Using voltage to fine-tune reactivity

When synthetic reactions are discovered, organic chemists typically report a set of conditions that works for a large range of substrates. We understand that this is in fact a compromise, as the optimal conditions for any individual substrate may vary significantly.

The multitude of reasons for this difference of reactivity between substrates are often lumped together as ‘stereoelectronic effects’. However, the inductive effect on reactivity – electron-withdrawing or donating through sigma bonds of nearby functional groups – reported by Louis Plack Hammett in 1937 is perhaps the most fundamental and also conceptually intuitive process underlying our understanding of chemical reactivity. In its simplest form: opposites attract.

This idiom is not only the key to organic chemists remembering multitudes of apparently unrelated reaction mechanisms, but is the principle we most often use to modulate reactivity: increasing or decreasing the electron density at a reaction centre by changing the chemical structure will respectively increase nucleophilicity or electrophilicity.

The application of this principle has now been revisited by the group of Mu-Hyun Baik at the Korea Advanced Institute of Science and Technology, Republic of Korea.1 This beautifully simple study does not modulate the reactivity of a molecule by changing its chemical structure, but rather by applying a voltage.

The team began by studying the base-catalysed hydrolysis of a tert-butyl 4-mercaptobenzoate (figure 1) bound to the surface of a gold electrode and demonstrated that the Stark effect – the modulation of electronic structure on a surface by the application of a voltage – can be used to modulate chemical reactivity. The reaction progress was qualitatively monitored using surface-enhanced Ramen spectroscopy (Sers) and an internal standard, and hydrolysis of the ester with 3M potassium hydroxide solution in the absence of any voltage established a baseline of reactivity.
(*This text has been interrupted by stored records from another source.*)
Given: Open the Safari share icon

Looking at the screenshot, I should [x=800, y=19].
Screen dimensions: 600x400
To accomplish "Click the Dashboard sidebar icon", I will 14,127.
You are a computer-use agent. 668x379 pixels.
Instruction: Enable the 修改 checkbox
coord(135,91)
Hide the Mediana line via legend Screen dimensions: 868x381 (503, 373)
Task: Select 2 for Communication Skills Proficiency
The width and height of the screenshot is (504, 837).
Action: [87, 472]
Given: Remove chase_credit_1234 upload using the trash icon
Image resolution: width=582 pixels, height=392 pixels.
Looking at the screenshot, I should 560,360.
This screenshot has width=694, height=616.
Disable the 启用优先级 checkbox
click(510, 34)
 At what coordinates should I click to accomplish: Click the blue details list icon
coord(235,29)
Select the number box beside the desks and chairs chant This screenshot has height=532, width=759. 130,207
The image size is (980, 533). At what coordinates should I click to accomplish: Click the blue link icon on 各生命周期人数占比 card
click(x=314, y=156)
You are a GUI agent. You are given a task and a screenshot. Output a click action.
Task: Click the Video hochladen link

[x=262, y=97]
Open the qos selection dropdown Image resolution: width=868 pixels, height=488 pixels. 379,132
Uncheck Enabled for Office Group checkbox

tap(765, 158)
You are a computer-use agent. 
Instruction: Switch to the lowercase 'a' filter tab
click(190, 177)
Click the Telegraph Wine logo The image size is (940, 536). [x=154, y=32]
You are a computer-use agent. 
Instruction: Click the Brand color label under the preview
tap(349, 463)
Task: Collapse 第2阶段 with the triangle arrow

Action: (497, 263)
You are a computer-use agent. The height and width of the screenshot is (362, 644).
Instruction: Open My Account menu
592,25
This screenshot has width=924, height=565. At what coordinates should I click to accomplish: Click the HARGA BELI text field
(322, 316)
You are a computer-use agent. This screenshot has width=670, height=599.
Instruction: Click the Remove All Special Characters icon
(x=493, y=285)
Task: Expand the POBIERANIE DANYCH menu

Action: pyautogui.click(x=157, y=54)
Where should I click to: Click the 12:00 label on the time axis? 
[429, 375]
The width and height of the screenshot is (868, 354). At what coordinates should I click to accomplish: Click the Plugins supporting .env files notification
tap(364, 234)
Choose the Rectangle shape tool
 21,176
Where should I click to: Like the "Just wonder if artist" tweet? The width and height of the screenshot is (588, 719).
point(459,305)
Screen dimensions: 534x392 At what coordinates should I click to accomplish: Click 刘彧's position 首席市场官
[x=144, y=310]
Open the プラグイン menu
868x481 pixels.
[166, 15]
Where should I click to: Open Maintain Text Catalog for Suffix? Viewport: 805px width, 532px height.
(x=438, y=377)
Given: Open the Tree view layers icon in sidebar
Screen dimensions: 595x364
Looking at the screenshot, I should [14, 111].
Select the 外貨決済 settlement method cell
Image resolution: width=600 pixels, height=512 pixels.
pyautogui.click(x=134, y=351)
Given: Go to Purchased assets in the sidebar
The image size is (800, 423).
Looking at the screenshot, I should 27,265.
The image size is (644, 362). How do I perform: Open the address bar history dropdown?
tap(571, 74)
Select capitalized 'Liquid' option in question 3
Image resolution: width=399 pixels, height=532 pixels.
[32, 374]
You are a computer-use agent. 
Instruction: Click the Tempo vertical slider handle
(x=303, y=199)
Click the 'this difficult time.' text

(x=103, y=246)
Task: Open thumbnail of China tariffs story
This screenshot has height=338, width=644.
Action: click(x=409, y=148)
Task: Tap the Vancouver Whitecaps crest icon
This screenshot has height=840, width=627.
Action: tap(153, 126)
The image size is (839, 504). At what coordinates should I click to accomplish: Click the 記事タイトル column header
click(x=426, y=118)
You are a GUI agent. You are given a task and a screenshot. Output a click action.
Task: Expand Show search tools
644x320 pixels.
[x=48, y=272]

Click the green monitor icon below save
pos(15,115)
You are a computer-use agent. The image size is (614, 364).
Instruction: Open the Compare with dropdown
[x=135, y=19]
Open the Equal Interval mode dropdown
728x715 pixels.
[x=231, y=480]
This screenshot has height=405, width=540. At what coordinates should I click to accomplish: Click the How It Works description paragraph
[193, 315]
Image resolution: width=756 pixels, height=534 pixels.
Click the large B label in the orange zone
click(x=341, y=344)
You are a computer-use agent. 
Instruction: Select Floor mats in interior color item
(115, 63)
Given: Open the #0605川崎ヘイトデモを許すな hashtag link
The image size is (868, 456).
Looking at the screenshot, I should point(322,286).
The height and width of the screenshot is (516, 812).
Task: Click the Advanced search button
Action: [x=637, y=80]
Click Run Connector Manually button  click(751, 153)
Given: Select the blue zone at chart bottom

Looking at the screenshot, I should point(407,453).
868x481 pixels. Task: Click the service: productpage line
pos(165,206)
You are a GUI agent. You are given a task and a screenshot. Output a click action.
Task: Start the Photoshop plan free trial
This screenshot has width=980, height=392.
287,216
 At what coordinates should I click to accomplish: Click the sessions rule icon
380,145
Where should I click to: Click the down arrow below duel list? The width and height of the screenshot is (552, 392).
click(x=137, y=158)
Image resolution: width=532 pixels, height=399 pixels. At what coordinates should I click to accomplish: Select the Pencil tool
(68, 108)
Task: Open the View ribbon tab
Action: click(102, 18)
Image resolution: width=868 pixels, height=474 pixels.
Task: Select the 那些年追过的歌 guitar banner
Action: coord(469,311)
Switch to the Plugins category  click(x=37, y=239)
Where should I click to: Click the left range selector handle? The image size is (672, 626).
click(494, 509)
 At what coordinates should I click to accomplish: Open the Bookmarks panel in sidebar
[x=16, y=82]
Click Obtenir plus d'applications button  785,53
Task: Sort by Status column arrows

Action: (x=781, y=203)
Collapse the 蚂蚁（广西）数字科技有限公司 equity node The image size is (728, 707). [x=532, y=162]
An image showing a reaction scheme

Figure 1: Application of a negative charge decreases the electron density at the typically electrophilic carbonyl and inhibits the reaction

The proof of concept was then demonstrated as the team showed the rate of reaction could both be increased by the application of a positive voltage, effectively withdrawing electrons from the ester and increasing its electrophilicity, as well as by reducing the rate of reaction through the application of a negative current, thus donating electron density to the ester and reducing its electrophilicity. The team was also able to show that the reactivity of arylbromides tethered to the electrode surface could be modulated in a palladium-catalysed Suzuki reaction.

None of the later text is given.